Excerpts from a dataset
___
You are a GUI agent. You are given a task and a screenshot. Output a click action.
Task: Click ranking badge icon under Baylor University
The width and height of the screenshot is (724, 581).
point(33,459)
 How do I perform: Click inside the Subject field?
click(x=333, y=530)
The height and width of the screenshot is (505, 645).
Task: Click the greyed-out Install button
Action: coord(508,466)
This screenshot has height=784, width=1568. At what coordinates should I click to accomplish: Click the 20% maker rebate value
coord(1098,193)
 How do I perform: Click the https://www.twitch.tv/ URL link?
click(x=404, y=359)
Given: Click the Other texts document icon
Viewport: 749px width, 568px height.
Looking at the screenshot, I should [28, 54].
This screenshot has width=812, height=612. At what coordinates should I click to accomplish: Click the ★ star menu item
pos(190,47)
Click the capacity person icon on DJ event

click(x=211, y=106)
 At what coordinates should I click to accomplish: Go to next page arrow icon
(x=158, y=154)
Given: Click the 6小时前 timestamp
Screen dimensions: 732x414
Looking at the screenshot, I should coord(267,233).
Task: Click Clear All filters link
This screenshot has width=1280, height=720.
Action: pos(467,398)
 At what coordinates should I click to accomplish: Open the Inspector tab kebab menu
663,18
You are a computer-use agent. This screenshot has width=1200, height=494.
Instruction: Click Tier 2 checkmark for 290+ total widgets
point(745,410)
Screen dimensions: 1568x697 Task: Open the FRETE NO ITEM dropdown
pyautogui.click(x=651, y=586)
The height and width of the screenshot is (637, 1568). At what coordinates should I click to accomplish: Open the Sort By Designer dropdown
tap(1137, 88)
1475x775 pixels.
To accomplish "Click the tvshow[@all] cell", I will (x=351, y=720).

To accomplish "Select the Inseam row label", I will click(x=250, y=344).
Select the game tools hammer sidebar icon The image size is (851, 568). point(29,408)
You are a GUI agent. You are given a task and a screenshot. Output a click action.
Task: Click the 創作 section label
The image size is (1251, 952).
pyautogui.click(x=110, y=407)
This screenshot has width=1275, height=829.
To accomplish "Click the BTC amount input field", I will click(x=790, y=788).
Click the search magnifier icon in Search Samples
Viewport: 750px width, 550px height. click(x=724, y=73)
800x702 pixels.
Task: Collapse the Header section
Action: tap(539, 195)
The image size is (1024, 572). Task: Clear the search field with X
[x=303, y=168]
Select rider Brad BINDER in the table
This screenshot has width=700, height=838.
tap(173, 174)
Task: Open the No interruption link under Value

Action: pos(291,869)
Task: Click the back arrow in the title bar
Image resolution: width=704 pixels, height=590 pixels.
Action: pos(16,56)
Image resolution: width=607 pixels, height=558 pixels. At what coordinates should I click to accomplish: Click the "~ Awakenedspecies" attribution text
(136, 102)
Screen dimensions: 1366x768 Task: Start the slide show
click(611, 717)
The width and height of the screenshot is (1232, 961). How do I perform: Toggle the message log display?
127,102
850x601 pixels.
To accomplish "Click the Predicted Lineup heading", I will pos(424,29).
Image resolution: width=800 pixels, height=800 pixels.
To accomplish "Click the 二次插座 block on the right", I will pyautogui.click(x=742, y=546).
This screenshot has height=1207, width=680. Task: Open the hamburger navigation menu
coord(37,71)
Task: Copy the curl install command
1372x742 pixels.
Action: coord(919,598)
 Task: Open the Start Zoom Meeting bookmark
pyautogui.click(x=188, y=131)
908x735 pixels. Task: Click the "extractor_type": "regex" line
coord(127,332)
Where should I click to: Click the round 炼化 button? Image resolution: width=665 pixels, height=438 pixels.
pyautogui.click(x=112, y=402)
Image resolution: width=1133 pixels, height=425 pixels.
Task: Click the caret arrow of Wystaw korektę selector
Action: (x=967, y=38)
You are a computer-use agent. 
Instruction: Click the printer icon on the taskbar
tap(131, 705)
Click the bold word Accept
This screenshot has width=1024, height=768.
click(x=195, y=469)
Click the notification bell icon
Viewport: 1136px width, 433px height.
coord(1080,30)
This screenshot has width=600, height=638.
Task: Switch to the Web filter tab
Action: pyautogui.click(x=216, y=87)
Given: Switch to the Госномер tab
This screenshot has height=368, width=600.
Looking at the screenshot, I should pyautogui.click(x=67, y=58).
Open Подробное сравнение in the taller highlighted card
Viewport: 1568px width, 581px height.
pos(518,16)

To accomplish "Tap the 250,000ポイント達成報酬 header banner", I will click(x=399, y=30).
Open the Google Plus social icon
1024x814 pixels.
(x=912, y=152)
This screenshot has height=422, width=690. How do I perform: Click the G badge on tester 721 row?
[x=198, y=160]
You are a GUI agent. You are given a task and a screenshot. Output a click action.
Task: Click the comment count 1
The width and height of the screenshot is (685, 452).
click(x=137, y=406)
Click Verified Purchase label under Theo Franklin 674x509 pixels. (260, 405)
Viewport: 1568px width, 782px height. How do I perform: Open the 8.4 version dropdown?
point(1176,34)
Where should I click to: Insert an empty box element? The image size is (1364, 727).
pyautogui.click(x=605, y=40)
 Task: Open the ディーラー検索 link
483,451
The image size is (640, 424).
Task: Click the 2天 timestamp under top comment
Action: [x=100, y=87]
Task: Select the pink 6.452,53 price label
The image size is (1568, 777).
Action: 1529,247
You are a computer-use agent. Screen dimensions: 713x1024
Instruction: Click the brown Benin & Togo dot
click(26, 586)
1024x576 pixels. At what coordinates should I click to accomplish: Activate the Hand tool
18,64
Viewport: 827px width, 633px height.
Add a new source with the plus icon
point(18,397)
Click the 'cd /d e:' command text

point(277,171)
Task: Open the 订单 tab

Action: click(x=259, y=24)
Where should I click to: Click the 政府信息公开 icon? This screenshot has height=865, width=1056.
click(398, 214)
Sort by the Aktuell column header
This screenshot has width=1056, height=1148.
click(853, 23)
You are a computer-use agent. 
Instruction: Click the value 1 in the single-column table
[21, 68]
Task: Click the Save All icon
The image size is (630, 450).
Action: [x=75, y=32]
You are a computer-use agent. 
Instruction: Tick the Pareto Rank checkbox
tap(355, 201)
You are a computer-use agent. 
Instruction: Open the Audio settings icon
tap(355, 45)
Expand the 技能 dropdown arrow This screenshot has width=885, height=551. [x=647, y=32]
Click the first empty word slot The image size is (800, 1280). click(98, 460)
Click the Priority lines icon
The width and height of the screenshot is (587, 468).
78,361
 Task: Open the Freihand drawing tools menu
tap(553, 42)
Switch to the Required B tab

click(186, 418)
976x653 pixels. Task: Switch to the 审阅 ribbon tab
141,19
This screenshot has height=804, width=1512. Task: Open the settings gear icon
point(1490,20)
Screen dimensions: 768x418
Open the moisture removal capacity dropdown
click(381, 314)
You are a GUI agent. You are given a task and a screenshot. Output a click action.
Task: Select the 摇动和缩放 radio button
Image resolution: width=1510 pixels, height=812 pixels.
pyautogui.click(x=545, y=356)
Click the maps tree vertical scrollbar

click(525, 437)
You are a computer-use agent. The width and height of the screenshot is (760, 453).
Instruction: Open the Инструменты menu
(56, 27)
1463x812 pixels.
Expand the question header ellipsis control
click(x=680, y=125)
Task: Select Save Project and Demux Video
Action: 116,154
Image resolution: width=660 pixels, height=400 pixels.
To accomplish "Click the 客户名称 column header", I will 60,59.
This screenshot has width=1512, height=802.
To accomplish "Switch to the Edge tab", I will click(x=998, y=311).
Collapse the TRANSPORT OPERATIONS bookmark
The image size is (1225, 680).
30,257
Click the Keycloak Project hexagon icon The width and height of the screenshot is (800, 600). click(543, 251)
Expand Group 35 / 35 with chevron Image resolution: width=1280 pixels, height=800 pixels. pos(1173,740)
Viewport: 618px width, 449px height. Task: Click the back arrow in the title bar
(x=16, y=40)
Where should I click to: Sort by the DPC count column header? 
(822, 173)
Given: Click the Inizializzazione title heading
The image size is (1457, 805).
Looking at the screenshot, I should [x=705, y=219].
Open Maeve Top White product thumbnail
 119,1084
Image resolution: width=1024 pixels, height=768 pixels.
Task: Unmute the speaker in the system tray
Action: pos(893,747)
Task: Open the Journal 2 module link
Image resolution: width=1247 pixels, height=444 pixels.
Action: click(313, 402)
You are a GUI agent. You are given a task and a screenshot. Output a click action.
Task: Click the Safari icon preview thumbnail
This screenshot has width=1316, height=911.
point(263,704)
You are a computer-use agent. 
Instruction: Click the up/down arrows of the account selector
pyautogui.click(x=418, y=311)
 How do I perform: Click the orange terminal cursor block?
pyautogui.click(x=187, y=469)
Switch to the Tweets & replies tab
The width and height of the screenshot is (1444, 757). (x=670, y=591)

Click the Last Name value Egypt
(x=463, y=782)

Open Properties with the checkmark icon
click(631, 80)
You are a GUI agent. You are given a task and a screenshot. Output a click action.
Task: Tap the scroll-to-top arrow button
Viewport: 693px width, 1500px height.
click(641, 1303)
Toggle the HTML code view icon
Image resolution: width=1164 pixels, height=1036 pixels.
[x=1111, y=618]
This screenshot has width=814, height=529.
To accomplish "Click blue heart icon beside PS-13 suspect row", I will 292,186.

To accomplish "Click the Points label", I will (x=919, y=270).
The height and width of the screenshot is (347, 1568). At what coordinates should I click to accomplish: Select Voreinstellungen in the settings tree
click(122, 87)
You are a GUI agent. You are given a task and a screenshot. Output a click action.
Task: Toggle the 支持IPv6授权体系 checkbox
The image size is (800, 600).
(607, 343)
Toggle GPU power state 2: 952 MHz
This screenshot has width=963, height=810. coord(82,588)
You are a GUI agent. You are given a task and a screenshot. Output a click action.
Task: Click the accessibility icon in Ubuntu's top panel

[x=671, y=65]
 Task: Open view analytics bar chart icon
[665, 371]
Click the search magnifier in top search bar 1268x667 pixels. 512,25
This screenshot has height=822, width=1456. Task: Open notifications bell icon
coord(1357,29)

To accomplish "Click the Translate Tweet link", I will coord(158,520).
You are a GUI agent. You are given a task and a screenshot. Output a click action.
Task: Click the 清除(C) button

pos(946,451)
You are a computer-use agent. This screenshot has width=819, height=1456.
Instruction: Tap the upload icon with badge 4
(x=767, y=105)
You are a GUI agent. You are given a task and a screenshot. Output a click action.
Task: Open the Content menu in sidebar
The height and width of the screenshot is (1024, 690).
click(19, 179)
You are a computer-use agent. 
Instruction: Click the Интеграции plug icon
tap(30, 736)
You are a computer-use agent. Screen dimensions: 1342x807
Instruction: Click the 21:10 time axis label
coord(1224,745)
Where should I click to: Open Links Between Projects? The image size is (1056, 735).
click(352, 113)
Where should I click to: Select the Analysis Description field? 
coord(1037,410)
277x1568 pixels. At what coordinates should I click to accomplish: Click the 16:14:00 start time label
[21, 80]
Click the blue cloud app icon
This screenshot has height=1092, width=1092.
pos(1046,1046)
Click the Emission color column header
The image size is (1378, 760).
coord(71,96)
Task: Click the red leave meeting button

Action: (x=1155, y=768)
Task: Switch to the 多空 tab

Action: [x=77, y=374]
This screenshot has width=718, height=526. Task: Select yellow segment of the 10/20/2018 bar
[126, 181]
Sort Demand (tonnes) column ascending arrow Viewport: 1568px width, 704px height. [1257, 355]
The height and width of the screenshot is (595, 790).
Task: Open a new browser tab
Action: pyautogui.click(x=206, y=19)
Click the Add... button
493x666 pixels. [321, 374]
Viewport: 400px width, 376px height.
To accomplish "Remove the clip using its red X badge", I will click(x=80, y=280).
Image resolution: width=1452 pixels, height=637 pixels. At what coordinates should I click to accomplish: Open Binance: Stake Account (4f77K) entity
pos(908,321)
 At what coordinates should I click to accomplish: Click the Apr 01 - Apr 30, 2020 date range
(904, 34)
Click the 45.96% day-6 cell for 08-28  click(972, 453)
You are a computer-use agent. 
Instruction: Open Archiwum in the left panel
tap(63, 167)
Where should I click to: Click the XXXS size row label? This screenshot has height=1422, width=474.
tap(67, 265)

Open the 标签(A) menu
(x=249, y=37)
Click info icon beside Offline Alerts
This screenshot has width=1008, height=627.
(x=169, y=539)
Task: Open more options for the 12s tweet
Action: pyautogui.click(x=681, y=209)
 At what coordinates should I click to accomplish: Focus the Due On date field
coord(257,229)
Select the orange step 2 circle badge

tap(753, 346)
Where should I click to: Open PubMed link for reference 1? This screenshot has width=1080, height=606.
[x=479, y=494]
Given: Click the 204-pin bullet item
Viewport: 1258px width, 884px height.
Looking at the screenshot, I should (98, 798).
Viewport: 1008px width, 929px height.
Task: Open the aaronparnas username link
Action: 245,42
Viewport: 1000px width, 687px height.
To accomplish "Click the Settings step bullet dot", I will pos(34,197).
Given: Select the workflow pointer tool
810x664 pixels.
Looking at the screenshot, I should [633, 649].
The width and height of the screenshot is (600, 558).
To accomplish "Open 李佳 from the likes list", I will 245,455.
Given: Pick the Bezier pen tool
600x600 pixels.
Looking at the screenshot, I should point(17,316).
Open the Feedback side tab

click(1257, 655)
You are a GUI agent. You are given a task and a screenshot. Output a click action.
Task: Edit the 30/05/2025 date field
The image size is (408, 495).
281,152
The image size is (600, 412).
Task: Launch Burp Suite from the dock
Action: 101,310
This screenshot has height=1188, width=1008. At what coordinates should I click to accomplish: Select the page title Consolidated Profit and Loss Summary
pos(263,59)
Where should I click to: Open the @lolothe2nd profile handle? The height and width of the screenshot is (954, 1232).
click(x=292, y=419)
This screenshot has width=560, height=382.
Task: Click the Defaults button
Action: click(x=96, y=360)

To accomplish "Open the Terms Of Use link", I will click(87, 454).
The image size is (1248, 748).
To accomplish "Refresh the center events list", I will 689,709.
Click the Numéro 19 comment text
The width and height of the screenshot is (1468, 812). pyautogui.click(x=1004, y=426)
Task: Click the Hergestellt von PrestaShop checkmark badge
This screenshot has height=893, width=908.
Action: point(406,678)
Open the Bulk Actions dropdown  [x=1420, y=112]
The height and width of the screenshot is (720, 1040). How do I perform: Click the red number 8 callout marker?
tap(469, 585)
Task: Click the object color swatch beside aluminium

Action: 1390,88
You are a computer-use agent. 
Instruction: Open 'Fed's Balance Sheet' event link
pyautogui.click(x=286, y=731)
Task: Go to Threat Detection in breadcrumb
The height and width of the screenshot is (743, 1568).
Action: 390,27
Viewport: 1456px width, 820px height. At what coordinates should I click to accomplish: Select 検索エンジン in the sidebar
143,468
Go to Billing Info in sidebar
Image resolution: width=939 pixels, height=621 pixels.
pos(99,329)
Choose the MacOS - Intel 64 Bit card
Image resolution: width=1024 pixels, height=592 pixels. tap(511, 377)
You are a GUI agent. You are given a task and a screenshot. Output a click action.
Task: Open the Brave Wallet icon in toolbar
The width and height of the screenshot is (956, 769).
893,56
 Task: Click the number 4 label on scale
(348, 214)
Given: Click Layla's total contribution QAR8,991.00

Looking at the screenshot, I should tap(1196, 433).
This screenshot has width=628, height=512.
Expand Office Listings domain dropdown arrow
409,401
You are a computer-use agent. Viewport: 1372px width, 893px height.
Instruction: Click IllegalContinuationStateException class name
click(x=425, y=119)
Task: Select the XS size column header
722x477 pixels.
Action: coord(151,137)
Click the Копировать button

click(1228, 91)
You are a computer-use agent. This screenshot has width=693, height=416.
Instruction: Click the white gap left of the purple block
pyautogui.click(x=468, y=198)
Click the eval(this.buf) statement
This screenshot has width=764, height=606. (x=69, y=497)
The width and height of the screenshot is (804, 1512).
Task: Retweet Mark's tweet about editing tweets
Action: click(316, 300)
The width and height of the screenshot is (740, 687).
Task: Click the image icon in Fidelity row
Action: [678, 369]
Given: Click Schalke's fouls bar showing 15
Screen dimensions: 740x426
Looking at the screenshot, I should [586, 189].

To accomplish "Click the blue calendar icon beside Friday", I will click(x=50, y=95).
___
## TASK PROMPT
Count every line of the records above in which the string "bullet" appears. The number alone is to be given.

## TASK RESULT
2